Dans une décision rendue le 24 juillet 2008, confirmant ses précédentes jurisprudences de juin 2003 et décembre 2004, le Conseil constitutionnel a circonscrit l’ampleur de la réforme que souhaitait promouvoir le gouvernement de M. François Fillon, qui souhaitait étendre considérablement le champ d’application des contrats de partenariat-public-privé, créés par une ordonnance en 2004. Le Conseil accepte bien un troisième motif de recours aux PPP, mais en limite sévèrement l’application.

par Marc Laimé, 28 juillet 2008

Il faudra attendre pour mesurer la portée d’une décision qui semblait paradoxalement réjouir partisans comme opposants du projet de loi préparé depuis un an par les plus farouches partisans d’une profonde « réforme » de la commande publique, dont les intentions ont suscité une forte mobilisation au sein des professions, notamment celle des architectes, qui dénonçaient à juste titre un dangereux affermage de la commande publique aux géants du BTP.

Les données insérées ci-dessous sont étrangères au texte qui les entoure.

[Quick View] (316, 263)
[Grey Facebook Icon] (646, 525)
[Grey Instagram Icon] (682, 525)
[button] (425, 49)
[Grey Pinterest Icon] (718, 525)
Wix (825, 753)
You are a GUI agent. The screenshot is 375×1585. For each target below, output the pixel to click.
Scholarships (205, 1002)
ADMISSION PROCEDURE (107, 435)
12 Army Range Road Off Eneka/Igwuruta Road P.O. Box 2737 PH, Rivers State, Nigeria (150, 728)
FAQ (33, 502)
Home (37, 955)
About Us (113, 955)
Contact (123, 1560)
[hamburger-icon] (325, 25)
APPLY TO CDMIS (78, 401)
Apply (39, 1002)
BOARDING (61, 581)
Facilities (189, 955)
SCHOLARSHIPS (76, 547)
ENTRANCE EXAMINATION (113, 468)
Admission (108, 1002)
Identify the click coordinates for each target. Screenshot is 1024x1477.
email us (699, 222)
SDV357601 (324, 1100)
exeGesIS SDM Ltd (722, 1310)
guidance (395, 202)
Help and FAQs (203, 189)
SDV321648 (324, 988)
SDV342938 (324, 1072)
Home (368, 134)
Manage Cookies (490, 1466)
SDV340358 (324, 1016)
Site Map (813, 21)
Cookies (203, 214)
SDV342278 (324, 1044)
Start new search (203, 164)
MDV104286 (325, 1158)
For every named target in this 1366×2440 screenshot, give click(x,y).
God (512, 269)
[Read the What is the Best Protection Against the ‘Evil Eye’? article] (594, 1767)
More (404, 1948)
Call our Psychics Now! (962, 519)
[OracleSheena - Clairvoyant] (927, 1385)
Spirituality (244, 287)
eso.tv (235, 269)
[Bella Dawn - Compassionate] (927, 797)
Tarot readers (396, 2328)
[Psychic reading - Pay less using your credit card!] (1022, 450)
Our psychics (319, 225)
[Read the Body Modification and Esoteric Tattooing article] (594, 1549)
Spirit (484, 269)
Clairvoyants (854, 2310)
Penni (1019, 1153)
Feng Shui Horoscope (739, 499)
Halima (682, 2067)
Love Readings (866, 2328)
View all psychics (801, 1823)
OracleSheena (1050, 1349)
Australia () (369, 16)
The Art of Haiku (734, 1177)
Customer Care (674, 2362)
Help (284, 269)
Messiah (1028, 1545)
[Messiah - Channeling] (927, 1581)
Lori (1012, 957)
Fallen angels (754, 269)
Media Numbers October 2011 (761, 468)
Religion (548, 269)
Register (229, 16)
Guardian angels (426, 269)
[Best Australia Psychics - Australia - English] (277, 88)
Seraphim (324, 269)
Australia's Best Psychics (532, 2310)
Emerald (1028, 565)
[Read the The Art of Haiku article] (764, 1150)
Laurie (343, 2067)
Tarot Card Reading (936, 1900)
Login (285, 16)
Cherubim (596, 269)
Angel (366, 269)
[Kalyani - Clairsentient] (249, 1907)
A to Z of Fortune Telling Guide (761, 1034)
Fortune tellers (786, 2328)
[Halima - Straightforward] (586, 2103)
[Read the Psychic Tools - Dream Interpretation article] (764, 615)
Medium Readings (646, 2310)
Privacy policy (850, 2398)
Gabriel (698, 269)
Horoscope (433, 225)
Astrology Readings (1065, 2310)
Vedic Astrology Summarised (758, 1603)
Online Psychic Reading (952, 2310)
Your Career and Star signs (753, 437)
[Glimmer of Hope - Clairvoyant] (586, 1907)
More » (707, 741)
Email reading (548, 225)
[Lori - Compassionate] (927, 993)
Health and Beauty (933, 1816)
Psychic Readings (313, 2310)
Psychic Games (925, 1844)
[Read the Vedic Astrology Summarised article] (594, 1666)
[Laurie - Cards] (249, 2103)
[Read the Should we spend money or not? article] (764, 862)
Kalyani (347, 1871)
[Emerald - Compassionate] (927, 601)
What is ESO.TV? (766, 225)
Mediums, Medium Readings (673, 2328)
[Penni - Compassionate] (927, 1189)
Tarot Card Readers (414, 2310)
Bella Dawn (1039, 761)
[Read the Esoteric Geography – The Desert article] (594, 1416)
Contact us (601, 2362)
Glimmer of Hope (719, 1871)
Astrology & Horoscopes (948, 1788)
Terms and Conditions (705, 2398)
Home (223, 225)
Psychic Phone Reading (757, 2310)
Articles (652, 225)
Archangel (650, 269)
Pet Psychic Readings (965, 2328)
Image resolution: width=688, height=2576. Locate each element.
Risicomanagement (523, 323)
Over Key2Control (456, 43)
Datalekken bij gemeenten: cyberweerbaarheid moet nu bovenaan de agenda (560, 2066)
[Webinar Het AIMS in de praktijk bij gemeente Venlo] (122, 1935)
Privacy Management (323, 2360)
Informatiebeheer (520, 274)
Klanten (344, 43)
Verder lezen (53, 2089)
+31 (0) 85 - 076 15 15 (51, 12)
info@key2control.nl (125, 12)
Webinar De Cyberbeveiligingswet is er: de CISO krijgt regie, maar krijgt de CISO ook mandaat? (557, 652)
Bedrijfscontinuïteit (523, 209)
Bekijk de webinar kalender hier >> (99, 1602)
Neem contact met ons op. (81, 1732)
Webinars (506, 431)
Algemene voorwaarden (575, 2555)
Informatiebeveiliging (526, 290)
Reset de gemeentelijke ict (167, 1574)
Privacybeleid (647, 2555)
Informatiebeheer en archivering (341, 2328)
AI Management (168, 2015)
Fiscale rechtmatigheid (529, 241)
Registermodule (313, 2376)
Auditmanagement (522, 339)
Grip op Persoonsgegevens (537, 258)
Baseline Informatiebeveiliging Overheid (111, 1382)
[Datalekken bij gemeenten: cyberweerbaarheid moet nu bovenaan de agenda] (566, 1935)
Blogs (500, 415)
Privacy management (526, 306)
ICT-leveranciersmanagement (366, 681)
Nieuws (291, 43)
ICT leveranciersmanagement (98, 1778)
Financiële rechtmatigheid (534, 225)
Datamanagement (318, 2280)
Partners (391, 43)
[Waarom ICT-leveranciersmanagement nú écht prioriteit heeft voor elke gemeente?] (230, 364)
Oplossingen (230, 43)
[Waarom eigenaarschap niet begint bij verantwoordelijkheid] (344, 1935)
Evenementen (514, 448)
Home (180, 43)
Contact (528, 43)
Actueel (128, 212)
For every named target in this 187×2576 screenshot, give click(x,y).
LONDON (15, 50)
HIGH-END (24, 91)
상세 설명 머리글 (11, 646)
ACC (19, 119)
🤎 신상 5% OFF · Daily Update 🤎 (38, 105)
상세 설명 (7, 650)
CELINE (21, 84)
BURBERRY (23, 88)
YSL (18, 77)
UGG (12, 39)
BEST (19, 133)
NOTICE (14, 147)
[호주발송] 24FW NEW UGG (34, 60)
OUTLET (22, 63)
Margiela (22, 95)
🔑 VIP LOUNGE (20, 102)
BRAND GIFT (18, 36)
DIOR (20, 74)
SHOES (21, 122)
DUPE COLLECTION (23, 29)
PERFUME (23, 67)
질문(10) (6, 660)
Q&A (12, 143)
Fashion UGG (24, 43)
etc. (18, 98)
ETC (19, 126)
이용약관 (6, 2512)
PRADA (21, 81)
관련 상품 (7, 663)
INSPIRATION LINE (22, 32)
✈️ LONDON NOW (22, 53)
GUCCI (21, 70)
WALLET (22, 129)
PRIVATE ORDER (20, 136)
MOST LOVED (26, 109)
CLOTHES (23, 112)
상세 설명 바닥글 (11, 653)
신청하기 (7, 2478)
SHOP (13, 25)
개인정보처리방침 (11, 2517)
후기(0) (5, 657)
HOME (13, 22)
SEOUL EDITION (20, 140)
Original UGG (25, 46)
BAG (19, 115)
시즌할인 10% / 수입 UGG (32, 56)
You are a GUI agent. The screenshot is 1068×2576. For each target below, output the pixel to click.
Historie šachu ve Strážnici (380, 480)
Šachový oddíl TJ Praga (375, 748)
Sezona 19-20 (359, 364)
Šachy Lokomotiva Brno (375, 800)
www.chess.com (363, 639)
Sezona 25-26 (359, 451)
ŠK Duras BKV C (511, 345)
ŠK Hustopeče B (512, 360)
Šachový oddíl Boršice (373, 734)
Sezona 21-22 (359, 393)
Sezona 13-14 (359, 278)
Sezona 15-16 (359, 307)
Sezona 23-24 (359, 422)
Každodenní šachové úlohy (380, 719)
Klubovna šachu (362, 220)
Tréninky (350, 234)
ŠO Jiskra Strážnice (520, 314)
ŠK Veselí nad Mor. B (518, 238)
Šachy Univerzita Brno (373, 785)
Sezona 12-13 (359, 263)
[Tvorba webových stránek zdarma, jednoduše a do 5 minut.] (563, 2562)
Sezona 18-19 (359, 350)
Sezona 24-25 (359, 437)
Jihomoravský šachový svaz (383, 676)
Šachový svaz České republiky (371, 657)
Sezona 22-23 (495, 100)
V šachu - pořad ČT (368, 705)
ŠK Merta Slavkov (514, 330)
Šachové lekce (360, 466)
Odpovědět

Car la censure partielle du Conseil ne devrait pas manquer de faciliter les recours qui seront inévitablement déposés à l’avenir par les contempteurs de ces « nouveaux PPP », que le gouvernement n’aura donc pas réussi à imposer comme il le souhaitait.

Si Mme Christine Lagarde, ministre de l’Economie, s’est félicitée de la validation des "deux apports essentiels" de la loi : "la création d’un troisième critère de recours aux contrats de partenariat" et "le principe de l’harmonisation du régime en matière fiscale et assurantielle entre tous les contrats de la commande publique", M Jean-Jacques Urvoas, député PS, a souligné que la décision des sages du Palais royal "rappelle au gouvernement qu’on ne peut pas au nom d’une prétendue urgence se soustraire aux règles constitutionnelles".

A l’identique, M. Jean-Pierre Sueur, sénateur (PS), qui combat depuis plusieurs années la mise en œuvre à grande échelle des PPP, estimait que le Conseil "a infligé un profond désaveu au gouvernement".


Car, en confirmant sa jurisprudence de juin 2003 et décembre 2004, le Conseil s’est bel et bien opposé à une généralisation sans frein du contrat de partenariat.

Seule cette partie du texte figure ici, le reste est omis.